*EXERCISE DETAILS:* One number is the whole answer: how many lines of the records include "column".

++++++++++++++++++++

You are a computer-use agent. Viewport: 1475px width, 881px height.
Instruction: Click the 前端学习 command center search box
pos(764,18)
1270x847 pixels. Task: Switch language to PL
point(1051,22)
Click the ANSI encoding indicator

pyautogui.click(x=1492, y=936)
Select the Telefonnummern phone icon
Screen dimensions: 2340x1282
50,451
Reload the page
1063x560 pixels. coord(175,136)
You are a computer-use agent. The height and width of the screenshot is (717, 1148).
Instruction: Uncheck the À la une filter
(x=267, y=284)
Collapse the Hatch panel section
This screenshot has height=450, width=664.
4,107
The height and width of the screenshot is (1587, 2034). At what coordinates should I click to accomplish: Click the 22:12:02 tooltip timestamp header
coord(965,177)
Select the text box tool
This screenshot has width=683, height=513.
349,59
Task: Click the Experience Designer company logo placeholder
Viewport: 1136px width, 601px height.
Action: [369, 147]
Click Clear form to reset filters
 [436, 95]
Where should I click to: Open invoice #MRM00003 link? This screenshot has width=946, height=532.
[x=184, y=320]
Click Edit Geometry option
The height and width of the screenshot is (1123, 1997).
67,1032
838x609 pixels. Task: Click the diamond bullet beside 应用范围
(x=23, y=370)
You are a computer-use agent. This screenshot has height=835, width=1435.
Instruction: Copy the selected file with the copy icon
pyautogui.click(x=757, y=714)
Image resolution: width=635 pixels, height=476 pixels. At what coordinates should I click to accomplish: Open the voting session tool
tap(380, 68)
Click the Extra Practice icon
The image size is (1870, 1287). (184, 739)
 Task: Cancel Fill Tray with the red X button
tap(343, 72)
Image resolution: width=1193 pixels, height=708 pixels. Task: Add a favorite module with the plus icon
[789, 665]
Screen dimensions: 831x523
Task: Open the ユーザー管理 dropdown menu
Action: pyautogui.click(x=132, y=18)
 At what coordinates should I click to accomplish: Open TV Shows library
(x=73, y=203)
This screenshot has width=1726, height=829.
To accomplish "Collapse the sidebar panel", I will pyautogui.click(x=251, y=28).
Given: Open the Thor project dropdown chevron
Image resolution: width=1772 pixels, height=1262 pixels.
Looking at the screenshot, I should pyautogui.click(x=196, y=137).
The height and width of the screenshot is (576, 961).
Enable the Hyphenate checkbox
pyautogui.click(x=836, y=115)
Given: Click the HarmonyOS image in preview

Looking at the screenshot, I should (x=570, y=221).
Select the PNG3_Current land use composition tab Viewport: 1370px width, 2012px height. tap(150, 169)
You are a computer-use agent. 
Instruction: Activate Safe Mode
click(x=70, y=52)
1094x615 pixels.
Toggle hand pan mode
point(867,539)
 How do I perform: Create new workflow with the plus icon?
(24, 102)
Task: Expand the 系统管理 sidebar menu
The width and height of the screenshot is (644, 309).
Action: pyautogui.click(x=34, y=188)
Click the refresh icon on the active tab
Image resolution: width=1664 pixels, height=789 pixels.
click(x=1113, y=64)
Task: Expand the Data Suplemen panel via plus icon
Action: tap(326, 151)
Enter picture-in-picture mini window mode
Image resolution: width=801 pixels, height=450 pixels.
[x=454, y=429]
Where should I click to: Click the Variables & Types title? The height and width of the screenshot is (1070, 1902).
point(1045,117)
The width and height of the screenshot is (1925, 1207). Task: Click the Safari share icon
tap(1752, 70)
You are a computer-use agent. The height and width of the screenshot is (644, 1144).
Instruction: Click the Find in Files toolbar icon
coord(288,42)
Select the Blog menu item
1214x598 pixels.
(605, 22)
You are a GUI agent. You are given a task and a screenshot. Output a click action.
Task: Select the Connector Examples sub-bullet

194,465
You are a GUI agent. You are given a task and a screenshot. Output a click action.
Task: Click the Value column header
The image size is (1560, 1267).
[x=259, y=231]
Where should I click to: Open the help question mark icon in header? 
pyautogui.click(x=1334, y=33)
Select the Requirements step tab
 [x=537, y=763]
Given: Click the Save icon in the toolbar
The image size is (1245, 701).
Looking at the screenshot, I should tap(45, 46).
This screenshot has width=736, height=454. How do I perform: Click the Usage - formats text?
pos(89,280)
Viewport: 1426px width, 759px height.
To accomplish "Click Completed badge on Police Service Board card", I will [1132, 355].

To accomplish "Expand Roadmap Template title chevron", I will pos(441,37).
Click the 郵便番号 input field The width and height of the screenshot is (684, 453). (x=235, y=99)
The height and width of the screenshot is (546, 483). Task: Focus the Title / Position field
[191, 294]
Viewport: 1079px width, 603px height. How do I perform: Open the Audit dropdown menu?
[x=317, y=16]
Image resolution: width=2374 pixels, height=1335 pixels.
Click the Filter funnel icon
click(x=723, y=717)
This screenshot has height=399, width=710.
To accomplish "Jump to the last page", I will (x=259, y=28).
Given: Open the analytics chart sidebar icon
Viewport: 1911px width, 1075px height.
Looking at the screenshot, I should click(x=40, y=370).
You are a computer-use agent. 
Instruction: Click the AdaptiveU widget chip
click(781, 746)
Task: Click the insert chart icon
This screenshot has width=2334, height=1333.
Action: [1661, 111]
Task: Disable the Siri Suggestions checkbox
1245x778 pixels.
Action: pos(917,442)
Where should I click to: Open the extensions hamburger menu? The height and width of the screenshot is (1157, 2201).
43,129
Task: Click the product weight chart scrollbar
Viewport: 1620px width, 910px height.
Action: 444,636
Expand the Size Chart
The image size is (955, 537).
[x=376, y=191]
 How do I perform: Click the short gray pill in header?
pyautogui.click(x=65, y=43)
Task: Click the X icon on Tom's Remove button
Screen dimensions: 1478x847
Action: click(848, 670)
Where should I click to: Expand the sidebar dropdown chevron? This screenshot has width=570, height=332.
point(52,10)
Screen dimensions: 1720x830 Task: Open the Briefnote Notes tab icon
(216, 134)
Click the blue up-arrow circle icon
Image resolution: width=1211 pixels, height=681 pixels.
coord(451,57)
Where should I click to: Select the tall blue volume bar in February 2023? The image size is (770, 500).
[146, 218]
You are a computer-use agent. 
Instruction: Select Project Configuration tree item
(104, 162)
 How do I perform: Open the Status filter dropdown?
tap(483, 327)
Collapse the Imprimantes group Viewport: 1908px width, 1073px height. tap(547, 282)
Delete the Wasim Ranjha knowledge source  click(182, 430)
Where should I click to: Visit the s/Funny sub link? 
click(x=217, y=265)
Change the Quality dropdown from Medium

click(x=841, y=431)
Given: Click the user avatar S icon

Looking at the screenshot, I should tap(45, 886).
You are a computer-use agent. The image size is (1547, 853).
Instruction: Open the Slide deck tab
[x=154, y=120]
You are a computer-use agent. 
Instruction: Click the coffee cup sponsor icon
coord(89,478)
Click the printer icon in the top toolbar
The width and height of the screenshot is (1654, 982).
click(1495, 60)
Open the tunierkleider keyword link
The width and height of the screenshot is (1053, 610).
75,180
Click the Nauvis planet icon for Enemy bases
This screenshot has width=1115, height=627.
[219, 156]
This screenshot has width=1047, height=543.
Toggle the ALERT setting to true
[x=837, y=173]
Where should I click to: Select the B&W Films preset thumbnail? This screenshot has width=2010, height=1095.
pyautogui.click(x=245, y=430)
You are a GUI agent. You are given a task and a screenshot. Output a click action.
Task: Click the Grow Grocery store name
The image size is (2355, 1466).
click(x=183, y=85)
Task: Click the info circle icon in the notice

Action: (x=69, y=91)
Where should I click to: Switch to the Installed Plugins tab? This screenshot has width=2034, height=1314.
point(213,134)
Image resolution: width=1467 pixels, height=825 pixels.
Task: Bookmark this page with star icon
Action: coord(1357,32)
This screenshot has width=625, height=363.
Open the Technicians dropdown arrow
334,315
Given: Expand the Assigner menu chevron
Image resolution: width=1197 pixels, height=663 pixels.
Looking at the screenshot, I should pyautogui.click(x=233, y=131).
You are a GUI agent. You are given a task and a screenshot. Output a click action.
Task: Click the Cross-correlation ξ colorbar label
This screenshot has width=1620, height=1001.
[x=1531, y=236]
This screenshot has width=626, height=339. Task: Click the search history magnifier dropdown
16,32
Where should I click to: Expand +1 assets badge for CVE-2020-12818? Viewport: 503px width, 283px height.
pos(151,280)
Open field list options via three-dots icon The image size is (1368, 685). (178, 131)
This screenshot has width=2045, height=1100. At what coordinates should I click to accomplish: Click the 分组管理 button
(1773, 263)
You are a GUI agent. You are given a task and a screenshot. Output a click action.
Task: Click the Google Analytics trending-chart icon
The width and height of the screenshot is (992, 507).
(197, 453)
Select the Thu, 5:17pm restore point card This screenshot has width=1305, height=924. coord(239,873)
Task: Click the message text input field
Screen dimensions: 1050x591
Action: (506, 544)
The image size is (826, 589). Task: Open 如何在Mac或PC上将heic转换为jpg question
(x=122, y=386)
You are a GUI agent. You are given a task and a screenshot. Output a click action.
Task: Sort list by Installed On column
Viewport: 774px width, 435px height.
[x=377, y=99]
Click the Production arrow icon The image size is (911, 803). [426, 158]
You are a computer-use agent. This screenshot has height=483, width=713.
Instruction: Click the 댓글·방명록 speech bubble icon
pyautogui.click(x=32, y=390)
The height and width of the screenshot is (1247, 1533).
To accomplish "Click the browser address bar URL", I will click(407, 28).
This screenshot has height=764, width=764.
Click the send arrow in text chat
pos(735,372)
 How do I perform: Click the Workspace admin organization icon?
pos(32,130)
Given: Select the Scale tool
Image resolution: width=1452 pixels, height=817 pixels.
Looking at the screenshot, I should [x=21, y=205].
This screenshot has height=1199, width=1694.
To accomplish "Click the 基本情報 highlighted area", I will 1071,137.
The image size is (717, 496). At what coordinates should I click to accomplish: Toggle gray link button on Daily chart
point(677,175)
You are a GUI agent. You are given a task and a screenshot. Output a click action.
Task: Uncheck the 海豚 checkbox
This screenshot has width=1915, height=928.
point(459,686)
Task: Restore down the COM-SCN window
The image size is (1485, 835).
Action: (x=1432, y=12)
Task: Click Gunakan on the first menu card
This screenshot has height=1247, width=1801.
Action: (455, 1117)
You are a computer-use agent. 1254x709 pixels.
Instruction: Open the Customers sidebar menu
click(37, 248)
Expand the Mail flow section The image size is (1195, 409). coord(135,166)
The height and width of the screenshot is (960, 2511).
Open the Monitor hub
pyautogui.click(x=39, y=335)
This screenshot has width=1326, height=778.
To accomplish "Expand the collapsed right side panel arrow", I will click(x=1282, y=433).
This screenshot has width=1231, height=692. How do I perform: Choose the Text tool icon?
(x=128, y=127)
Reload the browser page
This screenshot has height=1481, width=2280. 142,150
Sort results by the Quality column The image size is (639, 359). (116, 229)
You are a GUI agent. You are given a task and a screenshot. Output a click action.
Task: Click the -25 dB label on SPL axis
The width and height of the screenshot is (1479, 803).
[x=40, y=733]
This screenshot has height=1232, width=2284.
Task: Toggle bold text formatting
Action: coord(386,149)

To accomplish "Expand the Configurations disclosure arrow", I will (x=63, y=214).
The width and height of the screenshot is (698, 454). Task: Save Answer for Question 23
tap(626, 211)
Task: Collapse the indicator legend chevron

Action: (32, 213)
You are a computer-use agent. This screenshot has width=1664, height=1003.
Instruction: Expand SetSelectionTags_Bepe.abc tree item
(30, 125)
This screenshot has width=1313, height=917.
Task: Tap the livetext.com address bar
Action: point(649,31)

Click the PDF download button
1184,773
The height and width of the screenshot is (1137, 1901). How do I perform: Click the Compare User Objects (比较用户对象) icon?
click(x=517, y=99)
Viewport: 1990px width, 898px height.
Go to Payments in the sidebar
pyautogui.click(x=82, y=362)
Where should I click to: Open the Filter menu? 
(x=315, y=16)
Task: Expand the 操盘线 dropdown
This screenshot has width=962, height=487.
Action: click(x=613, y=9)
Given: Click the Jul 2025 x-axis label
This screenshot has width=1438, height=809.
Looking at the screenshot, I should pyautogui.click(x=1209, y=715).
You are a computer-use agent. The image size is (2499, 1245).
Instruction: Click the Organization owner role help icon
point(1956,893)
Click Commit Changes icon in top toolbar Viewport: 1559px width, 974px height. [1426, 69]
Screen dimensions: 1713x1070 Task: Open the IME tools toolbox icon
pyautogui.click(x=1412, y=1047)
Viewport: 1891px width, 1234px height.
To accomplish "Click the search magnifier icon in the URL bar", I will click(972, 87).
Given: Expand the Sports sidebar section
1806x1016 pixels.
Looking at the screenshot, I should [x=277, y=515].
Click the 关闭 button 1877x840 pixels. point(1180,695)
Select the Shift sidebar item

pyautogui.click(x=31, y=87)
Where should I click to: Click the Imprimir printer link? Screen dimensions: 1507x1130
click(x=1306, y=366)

++++++++++++++++++++

*RESPONSE BELOW:* 3